_Source document_:
"""

JOSH WARRINGTON has taken a long road to sudden fame. After turning professional in 2009 he won the English title in 2012 but only made his breakthrough when, in rapid succession, he beat Samir Mouneimne in Hull for the Commonwealth featherweight title, defended it against Rendall Munroe in Manchester in April and then won the British title against Martin Lindsay this May.
That triumph came on a Wednesday night but served up lively entertainment with a cracking atmosphere in his Leeds hometown. Warrington expects an even better occasion on October 4 when he returns to the First Direct Arena.
“On a Saturday night, with eight, 10 weeks promotion, it’ll be massive. There was already a massive buzz after the last one, all of Leeds were talking about it, the whole city got behind it. So I think next round it’ll be double or treble the numbers that were there last time,” Josh told Boxing News.

"""

_Problem 1_:
Decide whether each statement below agrees with the Josh Warrington article. Answer yes or no for each, and quote the exact words of the article that decide it.
(a) Warrington won the English title in 2012.
(b) Warrington won the British title against Martin Lindsay on a Saturday night.
(c) Warrington fought Rendall Munroe in Hull.
_Problem 2_:
Answer these questions using the Josh Warrington article.
(a) In what year did Warrington turn professional?
(b) Which venue will he return to on October 4?
(c) Whom did he beat for the Commonwealth featherweight title?
_Problem 3_:
Write the next part of the Josh Warrington article, starting after its last sentence.

_Data excerpts_:
"""

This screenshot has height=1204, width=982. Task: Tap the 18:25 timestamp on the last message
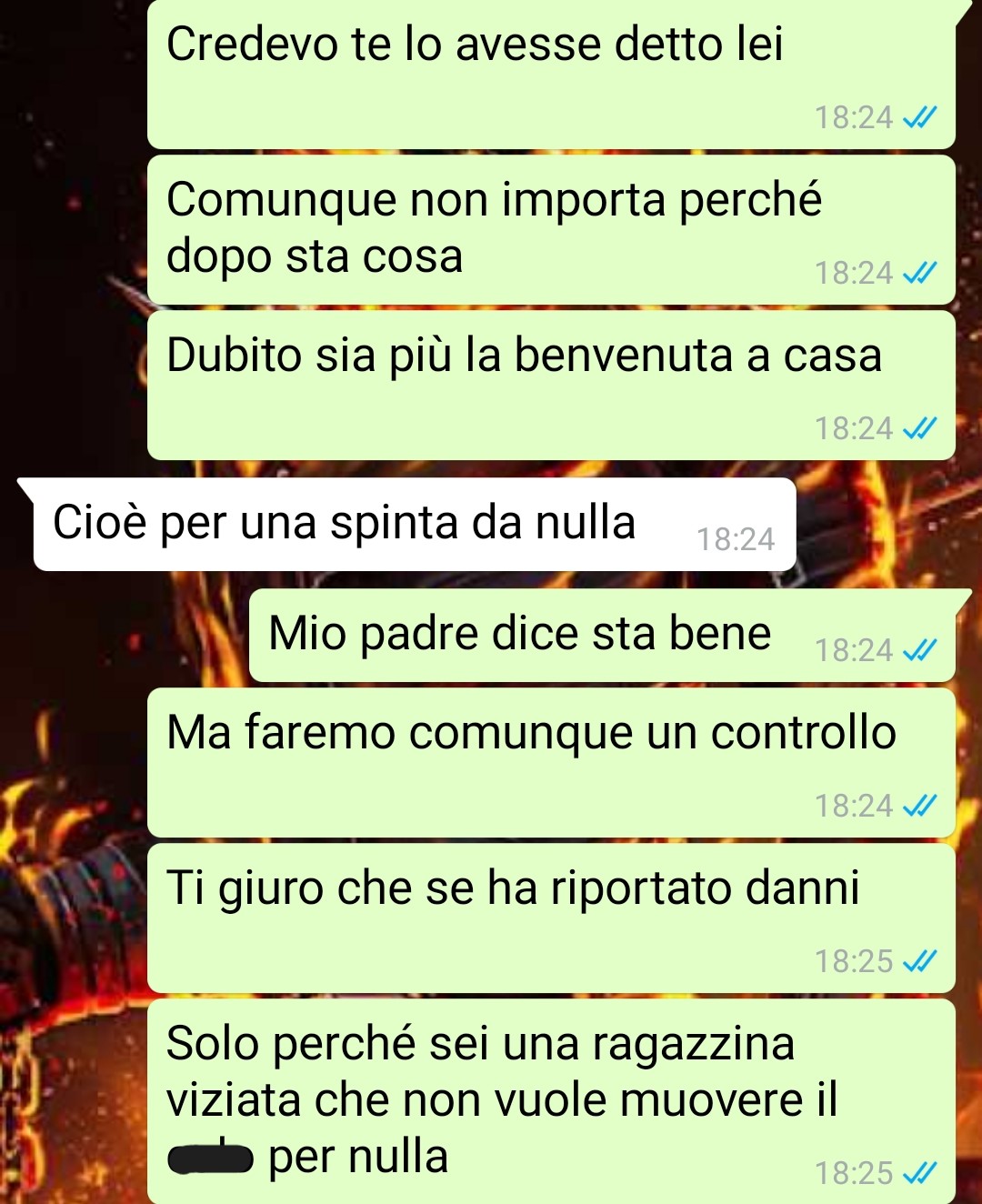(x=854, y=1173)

"""
"""

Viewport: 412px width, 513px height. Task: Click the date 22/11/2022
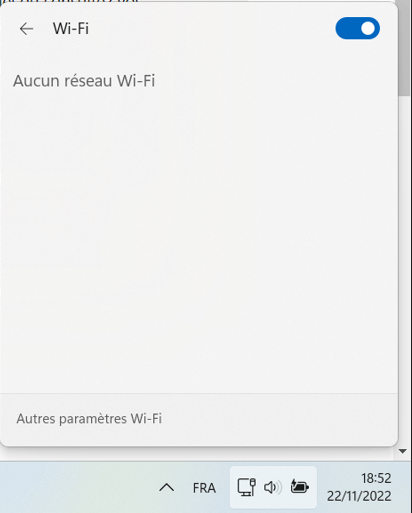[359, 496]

"""

_Written response 1_:
(a) Yes: "he won the English title in 2012"
(b) No: "That triumph came on a Wednesday night"
(c) No: "defended it against Rendall Munroe in Manchester in April"

_Written response 2_:
(a) 2009
(b) The First Direct Arena
(c) Samir Mouneimne

_Written response 3_:
“We’ve not had much glory days with football,” he added. “People like to celebrate someone who’s doing well.”
The wait, Warrington insists, has been worth it. “It’s been a blessing in disguise, I’ve not had it handed to me on a plate. I had to work. It’s like I’ve done my apprenticeship. I won an English title, a Commonwealth title and British title. I waited patiently. I’ve never called anyone out. I just boxed who’s been put in front of me and took my opportunites when they’ve come,” he said.
“It’s always been my dream to win the British and I won it in quite quick succession [after the Commonwealth]. I’m buzzing that I’ve done that.
“With that kind of fanbase you want to keep on fighting and making nights like that, they’re memories for life.”